═══ Auszug ═══

Luxemburg (energate) - Der russische Energiekonzern Gazprom hat seine Ausnahmegenehmigung für den Gastransport durch die ostdeutsche Opal-Leitung verloren. Diese Genehmigung ermöglichte dem Konzern bislang die volle Nutzung der Kapazitäten der Ostsee-Pipeline-Anbindungsleitung (Opal). Das Gericht der Europäischen Union (EuG) hat nun befunden, dass die EU-Kommission bei der Ausnahmegenehmigung wesentliche Aspekte der Solidarität im Energiesektor nicht beachtet habe. Damit geben die Richter einer Klage Polens im Wesentlichen statt (Rechtssache T-883/16). Im Dezember 2016 hatte Polen Klage gegen die Ausnahmegenehmigung erhoben.

═══

## Ziele
• A. Gib aus dem Auszug über Gazprom und die Opal-Leitung den Teil von "Luxemburg (energate) - Der" bis einschließlich "die Ausnahmegenehmigung erhoben." wortgetreu aus.
• B. Beantworte anhand des Auszugs über Gazprom und die Opal-Leitung diese Fragen:
(i) Welches Gericht hat über die Ausnahmegenehmigung entschieden?
(ii) Wann hatte Polen Klage gegen die Ausnahmegenehmigung erhoben?
(iii) Welches Aktenzeichen trägt die Rechtssache?

═══ Datenauszug ═══

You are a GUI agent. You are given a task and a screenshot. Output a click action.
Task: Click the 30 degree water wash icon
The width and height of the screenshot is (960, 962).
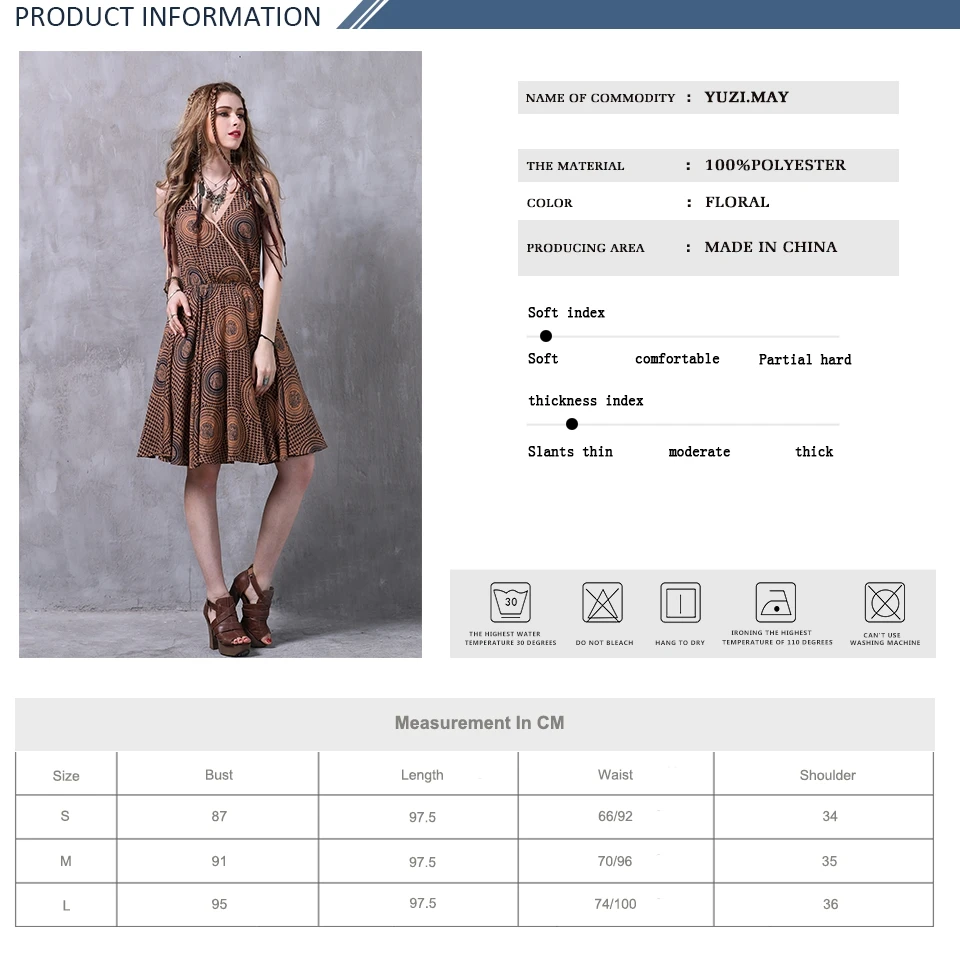pyautogui.click(x=510, y=602)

═══

## Endergebnisse
• A.
Luxemburg (energate) - Der russische Energiekonzern Gazprom hat seine Ausnahmegenehmigung für den Gastransport durch die ostdeutsche Opal-Leitung verloren. Diese Genehmigung ermöglichte dem Konzern bislang die volle Nutzung der Kapazitäten der Ostsee-Pipeline-Anbindungsleitung (Opal). Das Gericht der Europäischen Union (EuG) hat nun befunden, dass die EU-Kommission bei der Ausnahmegenehmigung wesentliche Aspekte der Solidarität im Energiesektor nicht beachtet habe. Damit geben die Richter einer Klage Polens im Wesentlichen statt (Rechtssache T-883/16). Im Dezember 2016 hatte Polen Klage gegen die Ausnahmegenehmigung erhoben.

• B.
(i) Das Gericht der Europäischen Union (EuG)
(ii) Im Dezember 2016
(iii) T-883/16